Factorial Experiments





 We want to test how does the regularity of feeding with a liquid fertilizer affects the growth of tomato plants?” Thus, 20 plants were selected be fed at 5 different rates. The total 100 plants should be assigned at random to the 5 feeding rates.


Experimental Design???


If we introduce another tomato plant, which has, been genetically modified from our original strain. We repeat the same set-up that we used for the first plant with the second.


We are varying two factors: the level of feeding and type of tomato.


Now it is a two-factor design (two-way design).





If we have set up the experiment identically for the two strains, we have a fully-crossed factored (fully crossed) design.


We have all possible combinations of the two factors. We have individuals of both strains at all feeding rates.


If we could only apply three of the feeding rates to the new strain, but still used all five for our original strain, then our design would be incomplete design.


The statistical analysis of fully crossed design is easy to do, whereas analyzing incomplete designs is significantly more difficult.


Avoid incomplete designs whenever possible


An n-factor or n-way design varies n different independent factors and measures response to these manipulations.





If we want to examine the effects of both diet and exercise regime on dog’s health, then it would be a two-factor design. If we consider three different diets and four different exercise regimes then there are three levels to factor “diet” and four levels to factor “exercise”.


It would be a 3X4 two-factor (way) design


For the tomato example:

It is a fully cross-factored, two factor design with five levels for factor One and two for factor two.
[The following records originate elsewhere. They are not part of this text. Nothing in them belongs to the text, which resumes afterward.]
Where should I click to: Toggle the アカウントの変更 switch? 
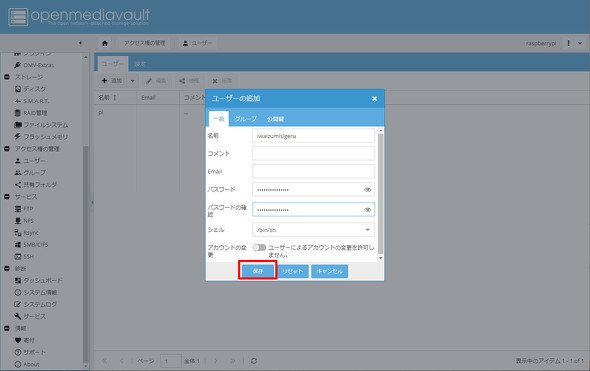(x=259, y=247)
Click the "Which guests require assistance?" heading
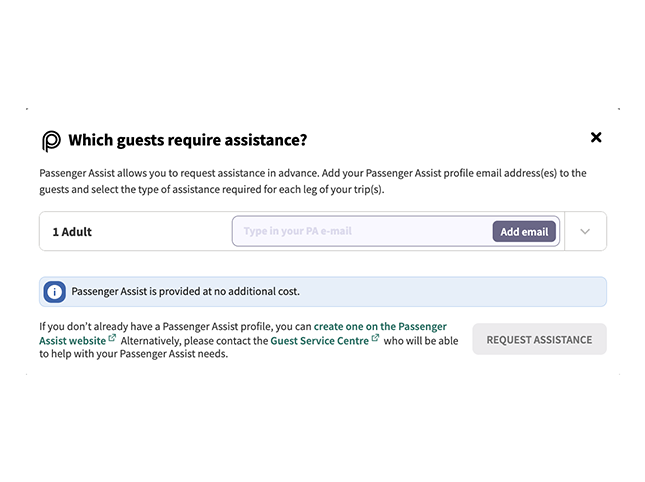Screen dimensions: 645x482 pos(187,140)
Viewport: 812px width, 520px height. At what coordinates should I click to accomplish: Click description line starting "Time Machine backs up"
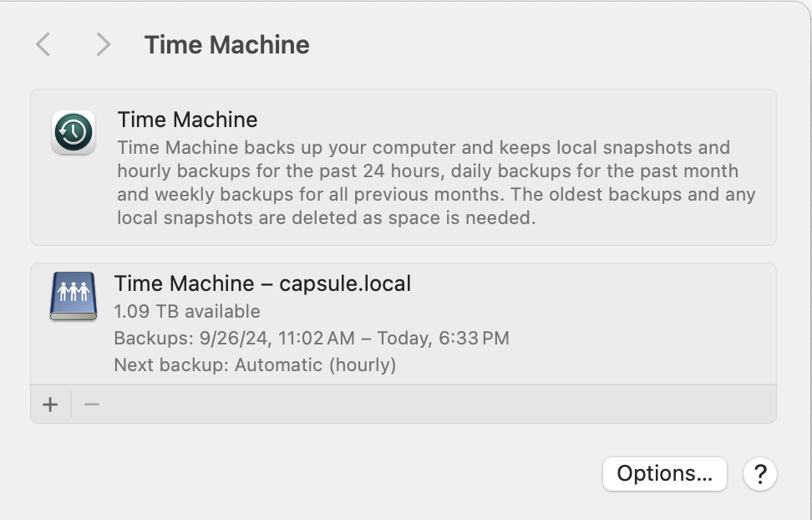pos(424,148)
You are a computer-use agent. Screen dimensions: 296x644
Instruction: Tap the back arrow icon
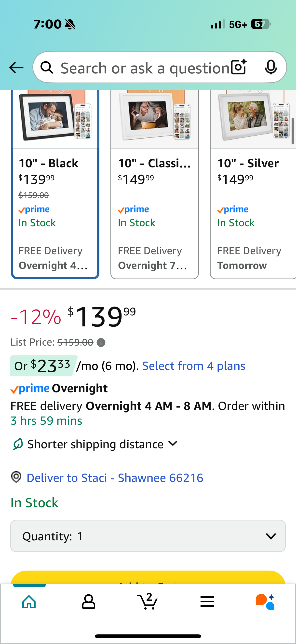point(16,68)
5X2 fully crossed two way design


Thus we have 10 treatment groups, and as long as we have the same number of plants in each treatment and more than one plant in each treatment then we have a fully replicated and balanced design.
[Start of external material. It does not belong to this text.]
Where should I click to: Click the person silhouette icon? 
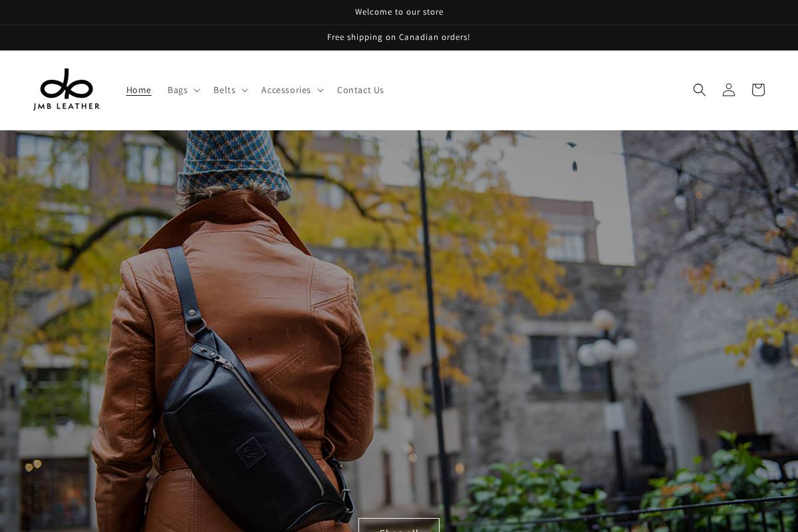click(x=729, y=90)
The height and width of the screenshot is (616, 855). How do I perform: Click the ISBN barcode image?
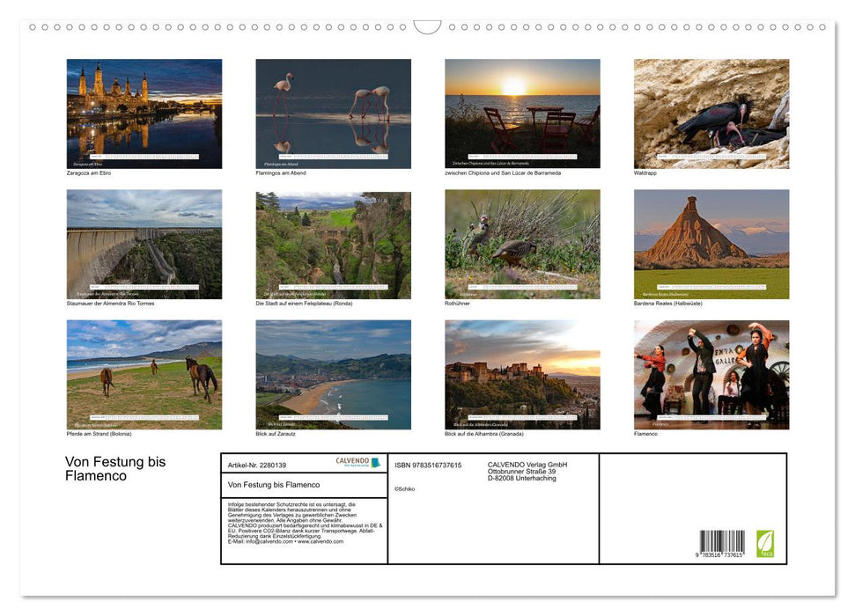[722, 543]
Give example of three factor or four factor design.


If we want to investigate whether factor A is influenced by independent factors B and C. if the value of A is affected by the value of B when the value of C is kept constant, then we can say that there is a main effect due to factor B. Similarly if A is affected by C when B is kept constant, then there is a main effect due to C. If the effect of B on A is affected by the value of C, or equivalently if the effect of C on A is affected by the value of B, then there is an interaction between the factors B and C.


Why not do two separate one-way design for the two different plants?

The answer

1)     Two-way design allows us to investigate the main effects in a single experiment (whether growth rate increases with feeding rate in both species and whether one species grows faster then the other when both are given the same feeding rate).

2)     It allows us to examine the interaction effect (whether the two species differ in the effect that feeding rate has on their growth).